La culture, un souci de perfectionnement et d’humanisation de l’individu

Adil Hajji

Partant de son expérience en la matière en tant que journaliste culturel et philosophe, Adil Hajji a indiqué que la culture est définie par nombre de philosophes anciens et contemporains comme le souci de perfectionnement, de croissance et d’humanisation de l’individu, rappelant que sur le plan étymologique la culture renvoie à l’agriculture.

   En matière de culture, l’on parle de ce qui s’apprend, se partage et se transmet et il s’agit en fait de la mise en commun.

Du point de vue des grands philosophes grecs (Platon, Socrate), la culture est le souci de soi. Pour Socrate, l’individu doit avoir au fond de soi un espace de liberté. Socrate appelle l’individu en lui disant « prend soin de ton âme », « connais-toi toi-même … ». On demande à l’individu de prendre conscience de sa liberté et de sa dignité en tant qu’être humain.

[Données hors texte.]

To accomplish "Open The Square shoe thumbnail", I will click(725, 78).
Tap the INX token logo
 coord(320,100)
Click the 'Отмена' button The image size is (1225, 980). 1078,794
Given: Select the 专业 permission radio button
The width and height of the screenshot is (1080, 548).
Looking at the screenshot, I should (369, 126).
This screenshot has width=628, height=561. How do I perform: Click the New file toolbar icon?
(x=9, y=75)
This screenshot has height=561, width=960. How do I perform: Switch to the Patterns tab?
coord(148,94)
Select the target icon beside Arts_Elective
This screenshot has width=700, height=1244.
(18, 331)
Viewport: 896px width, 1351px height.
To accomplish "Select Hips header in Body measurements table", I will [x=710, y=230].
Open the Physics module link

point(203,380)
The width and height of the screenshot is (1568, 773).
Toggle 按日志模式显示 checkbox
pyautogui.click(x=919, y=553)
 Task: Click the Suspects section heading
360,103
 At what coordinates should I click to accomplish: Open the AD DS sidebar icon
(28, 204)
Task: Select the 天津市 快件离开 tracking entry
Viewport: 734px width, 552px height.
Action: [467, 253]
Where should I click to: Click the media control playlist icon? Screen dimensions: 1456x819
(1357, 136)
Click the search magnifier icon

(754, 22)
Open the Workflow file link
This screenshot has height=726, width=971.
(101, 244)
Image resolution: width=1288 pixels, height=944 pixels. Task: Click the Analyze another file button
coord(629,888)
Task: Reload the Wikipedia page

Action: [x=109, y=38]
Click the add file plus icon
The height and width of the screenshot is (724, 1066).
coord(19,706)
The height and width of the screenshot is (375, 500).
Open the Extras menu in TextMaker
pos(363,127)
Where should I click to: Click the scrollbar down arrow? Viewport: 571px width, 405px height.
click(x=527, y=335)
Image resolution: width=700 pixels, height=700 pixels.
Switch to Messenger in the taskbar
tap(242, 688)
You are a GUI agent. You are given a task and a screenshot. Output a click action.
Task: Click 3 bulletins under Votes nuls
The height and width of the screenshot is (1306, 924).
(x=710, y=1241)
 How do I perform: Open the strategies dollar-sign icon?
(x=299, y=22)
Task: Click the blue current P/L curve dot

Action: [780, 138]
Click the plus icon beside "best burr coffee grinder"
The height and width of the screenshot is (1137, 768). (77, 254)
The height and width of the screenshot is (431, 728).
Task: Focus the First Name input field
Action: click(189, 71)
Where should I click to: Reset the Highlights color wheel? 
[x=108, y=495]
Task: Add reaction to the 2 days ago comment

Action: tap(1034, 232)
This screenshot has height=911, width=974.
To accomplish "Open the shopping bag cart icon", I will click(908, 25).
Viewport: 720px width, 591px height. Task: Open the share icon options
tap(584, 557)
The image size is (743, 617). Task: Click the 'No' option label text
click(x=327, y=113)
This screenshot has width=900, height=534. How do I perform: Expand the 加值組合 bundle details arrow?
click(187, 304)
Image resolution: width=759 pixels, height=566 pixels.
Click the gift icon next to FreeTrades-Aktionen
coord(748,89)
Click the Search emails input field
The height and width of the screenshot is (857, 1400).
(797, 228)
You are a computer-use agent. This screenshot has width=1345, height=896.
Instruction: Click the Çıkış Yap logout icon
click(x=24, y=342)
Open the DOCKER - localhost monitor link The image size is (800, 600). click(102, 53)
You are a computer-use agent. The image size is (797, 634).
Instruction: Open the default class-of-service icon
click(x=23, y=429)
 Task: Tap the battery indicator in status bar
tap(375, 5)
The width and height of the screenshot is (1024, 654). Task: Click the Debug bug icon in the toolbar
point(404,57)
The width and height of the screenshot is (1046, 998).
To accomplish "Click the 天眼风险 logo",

De nos jours, on trouve des philosophes qui se situent dans la continuité de la pensée hellénistique comme Pierre Hadot ou Michel Faucoult. Leurs travaux portent sur ce souci de se focaliser sur soi, contrairement à la négligence, l’inattention, et la légèreté.

Dans tous les cas, tous ces philosophes réclament l’attention, à l’image de Simone Veil qui indique que l’attention est la prière de l’intelligence. La culture est la manière dont on fait fructifier notre attention en l’accordant à des questions qui sont ou non dignes d’intérêt. Pour elle l’attention renvoie à la grâce.

Dans son « traité de pédagogie », Emmanuel Kant dit que l’éducation est ce qui permet de conduire l’homme à son entière destination. Il y a la discipline qui permet à l’éducateur d’encadrer l’enfant et ce dernier par l’éducation, la réflexion et la culture accède à son humanité. La finalité de ce processus de perfectionnement est la moralité. Ce n’est pas briller dans les salons ou avoir le supplément d’âme du bourgeois, ce n’est pas du philistinisme cultivé non plus (accrocher un beau tableau chez soi ou avoir une belle bibliothèque que personne ne consulte, etc).

Une philosophe américaine et spécialiste de Platon du nom de Martha Nussbaum a envoyé dans son livre « les émotions démocratiques » un message aux doyens des facultés américaines pour attirer leur attention sur le recul de la culture générale dans leurs établissements. Et il y a donc péril dans la demeure, dit-elle, tout en rappelant que la culture ne se limite pas à la lecture des œuvres philosophiques et littéraires, mais également à l’initiation de ce qui est artistique et créatif dans le but de développer chez les étudiants le sens empathique pour pouvoir se mettre à la place d’autrui et le comprendre. La culture permet à l’individu de s’humaniser et de devenir un citoyen respectueux de la différence et de la diversité.

Cette idée se retrouve aussi chez la philosophe française Cynthia Fleury, qui dit que plus on a des individus qui se soucient d’eux-mêmes, plus on a de vrais citoyens. Car plus on a de gens qui se méprisent et se négligent, plus on a de gens manipulables et faciles à orienter dans la mauvaise direction. Le souci de soi est donc le fondement du principe de l’individuation, pour avoir une société démocratique, qui requiert de vrais individus.

Mais comment combattre en fin de compte le nihilisme ambiant, s’est-il enfin interrogé, avant de souligner que le meilleur moyen d’y parvenir est de prendre soin de soi-même.

Arthur Kusler disait dans les années 50 du siècle dernier à propos des voies de changer la société qu’il faut travailler sur soi et commencer par l’individu, au lieu de le faire par le haut.